Richard Carpenter (1575 – 18 December 1627) was an English clergyman and theological writer.

== Biography ==
He was probably born in Cornwall in 1575. He matriculated at Exeter College, Oxford, on 28 May 1592, and took his degrees of B.A. on 19 February 1596, B.D. 25 June 1611, and D.D. 10 February 1616–17. He was elected to a Cornish fellowship at his college on 30 June 1596, and retained it until 30 June 1606; under the advice of Thomas Holland, the Rector, he studied theology, and became noted as a preacher.

In 1606 he was appointed by Sir Robert Chichester to the rectories of Sherwell and Loxhore, near Barnstaple, and it has been suggested that he was the Richard Carpenter who from 1601 to 1626 held the vicarage of Cullompton. His will, dated in 1625, describes him as pastor of Sherwell (not Sheviock, as per will abstract), Devon.

He died on 18 December 1627, and was buried in the chancel of Loxhore Church, where a monument was erected to his memory.

==Works==
Carpenter's literary productions were confined to theology. He was the author of:

- A Sermon Preached at the Funeral Solemnities of Sir Arthur Ackland, 9 January 1612.
- A Pastoral Charge at the Triennial Visitation of the Bishop of Exon. at Barnstaple, 1616.
- Christ's Larum Bell of Love resounded, 1616.
- The Conscionable Christian, three sermons preached before the judges of the circuit in 1620, London, 1623.

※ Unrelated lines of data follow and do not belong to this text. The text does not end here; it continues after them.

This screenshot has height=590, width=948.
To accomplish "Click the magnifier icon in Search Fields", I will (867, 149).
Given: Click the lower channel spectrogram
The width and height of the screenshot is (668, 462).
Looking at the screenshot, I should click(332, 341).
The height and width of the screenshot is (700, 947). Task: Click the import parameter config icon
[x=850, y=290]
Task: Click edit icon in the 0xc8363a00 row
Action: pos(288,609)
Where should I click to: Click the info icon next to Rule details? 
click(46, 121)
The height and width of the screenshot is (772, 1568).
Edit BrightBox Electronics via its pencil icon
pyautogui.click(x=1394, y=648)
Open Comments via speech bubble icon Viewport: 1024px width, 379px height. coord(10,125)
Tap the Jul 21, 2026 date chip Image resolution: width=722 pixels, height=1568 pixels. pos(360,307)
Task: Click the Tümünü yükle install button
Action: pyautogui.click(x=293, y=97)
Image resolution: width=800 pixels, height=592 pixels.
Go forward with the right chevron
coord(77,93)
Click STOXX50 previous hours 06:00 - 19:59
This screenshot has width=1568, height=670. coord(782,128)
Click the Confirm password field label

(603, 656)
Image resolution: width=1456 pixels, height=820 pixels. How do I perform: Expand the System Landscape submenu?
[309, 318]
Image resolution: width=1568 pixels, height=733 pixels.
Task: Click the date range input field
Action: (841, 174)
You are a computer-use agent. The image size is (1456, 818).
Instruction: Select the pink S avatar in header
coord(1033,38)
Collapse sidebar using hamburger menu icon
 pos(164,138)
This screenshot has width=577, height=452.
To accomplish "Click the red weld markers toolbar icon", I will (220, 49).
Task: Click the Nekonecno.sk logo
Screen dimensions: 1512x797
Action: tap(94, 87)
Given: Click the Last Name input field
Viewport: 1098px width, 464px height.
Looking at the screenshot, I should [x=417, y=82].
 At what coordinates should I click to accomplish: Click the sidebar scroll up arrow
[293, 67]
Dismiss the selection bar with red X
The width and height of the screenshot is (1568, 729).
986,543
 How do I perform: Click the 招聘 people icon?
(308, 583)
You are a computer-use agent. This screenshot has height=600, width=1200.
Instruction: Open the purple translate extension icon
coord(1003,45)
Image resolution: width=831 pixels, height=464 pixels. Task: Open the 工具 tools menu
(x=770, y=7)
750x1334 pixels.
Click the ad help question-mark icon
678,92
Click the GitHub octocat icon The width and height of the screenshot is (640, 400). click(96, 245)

His learning is praised by Charles Fitzgeoffry in his Affaniae, and two letters addressed to him by Degory Wheare in 1603 and 1621 are in the Epistolae Eucharistice with Wheare's Pietas erga Benefactores, 1628. Some verses by Carpenter are printed in the Funebre Officium in Memoriam Elizabethae Angliae reginae of the University of Oxford, 1603, and in the collection (Pietas erga Jacobum Angliae regem) with which that body in the same year welcomed the new king.

== Family ==
While he was a tutor at Oxford, Christopher Trevelyan was among his pupils, and through this introduction Carpenter married Susanna, born about 1688, daughter of Sir John Trevelyan. his pupil's youngest sister, and obtained his benefice from Sir Robert Chichester. The marriage took place at Nettlecombe, Somerset, on 1 September 1606.

The children of Richard and Susanna Carpenter were:

- Susanna Carpenter, baptised Nettlecombe, 28 October 1607
- John Carpenter, born c. 1608
- Mary Carpenter, born c. 1610
- Richard Carpenter, born c. 1612
- Ann Carpenter, born c. 1614
- Elizabeth Carpenter, born c. 1616
- Edward Carpenter, born c. 1618
- Sarah Carpenter, born c. 1620
- Thomas Carpenter, born c. 1622

Note: There was no son named William found in the Parish records nor was a William cited in the father's will.

== Other people called Richard Carpenter ==
This Richard Carpenter was not the Richard Carpenter of Amesbury, Wiltshire, father of William Carpenter of Providence, Rhode Island.

Nor should he be confused with Richard Carpenter (vicar of Poling). This Richard was at Kings College, Cambridge, in 1622, twice lived in Europe for a few years and was vicar of Poling from 1635 to about 1642. He married in middle age and finally settled not in Amesbury but Aylesbury, in Buckinghamshire, where he died about 1670.